Avevo un sacco di cose da fare, anche se la mia mente era distratta da quello che oggi aveva visto.
Iniziavano a ronzarmi come mosche impazzite nella mia teste un sacco di domande, a cui non avevo una risposta.
- Tesoro vuoi un caffè ?- La voce di mio padre irrompe nella mia testa.
- Si, grazie- Sospirai, esausta.
Cercai di mantenere la mente concentrata sui semplici gesti della quotidianità, ma perfino mio padre non me lo permetteva.
-Che succede oggi? Ti vedo strana, qualcosa non è andato per il verso giusto a scuola?- Mi domandò lui.
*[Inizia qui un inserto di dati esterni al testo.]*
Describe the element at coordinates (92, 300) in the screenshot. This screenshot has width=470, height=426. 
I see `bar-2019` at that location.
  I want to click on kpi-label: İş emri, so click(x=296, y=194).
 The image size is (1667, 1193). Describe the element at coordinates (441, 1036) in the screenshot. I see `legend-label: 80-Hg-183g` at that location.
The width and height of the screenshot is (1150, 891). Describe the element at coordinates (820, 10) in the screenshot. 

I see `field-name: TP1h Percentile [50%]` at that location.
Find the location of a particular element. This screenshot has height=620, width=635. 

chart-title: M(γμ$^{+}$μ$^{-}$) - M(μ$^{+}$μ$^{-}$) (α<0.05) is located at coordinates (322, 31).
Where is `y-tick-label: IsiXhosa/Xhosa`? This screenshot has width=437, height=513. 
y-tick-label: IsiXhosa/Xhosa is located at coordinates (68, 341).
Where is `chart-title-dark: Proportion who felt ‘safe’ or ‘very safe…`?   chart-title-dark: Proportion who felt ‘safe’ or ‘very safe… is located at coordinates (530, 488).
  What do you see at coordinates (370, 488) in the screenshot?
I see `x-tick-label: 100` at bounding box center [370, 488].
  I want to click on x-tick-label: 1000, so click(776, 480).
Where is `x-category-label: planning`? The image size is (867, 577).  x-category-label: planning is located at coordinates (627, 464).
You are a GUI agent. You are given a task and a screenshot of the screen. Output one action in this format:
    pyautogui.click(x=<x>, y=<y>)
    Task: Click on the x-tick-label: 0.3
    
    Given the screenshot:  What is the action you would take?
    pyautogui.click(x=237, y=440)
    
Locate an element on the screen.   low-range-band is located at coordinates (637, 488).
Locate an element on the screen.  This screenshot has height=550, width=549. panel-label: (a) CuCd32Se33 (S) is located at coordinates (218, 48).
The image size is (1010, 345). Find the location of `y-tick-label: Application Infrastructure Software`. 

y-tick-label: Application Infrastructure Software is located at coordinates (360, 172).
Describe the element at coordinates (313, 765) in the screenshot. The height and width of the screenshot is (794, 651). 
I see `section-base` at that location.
- No papà tutto bene davvero, sono solo un po' stanca, questa settimana è stata abbastanza impegnativa- Dissi una menzogna, ma ormai ero talmente abituata a questa cosa che non ci diedi troppo peso.
Mi fece un cenno con la testa e ritornò nel suo ufficio, mi rimisi al lavoro e lasciai tutto quello che non centrava in quel momento, fuori dalla mia mente.

Una volta tornata a casa ero distrutta, fortunatamente non avevo compiti per il weekend; mangiai un piatto di pasta preparato da Dolores, subito dopo decisi di andare a fare una doccia veloce per cercare di lavare via tutte le paranoie che man mano stavano riaffiorando.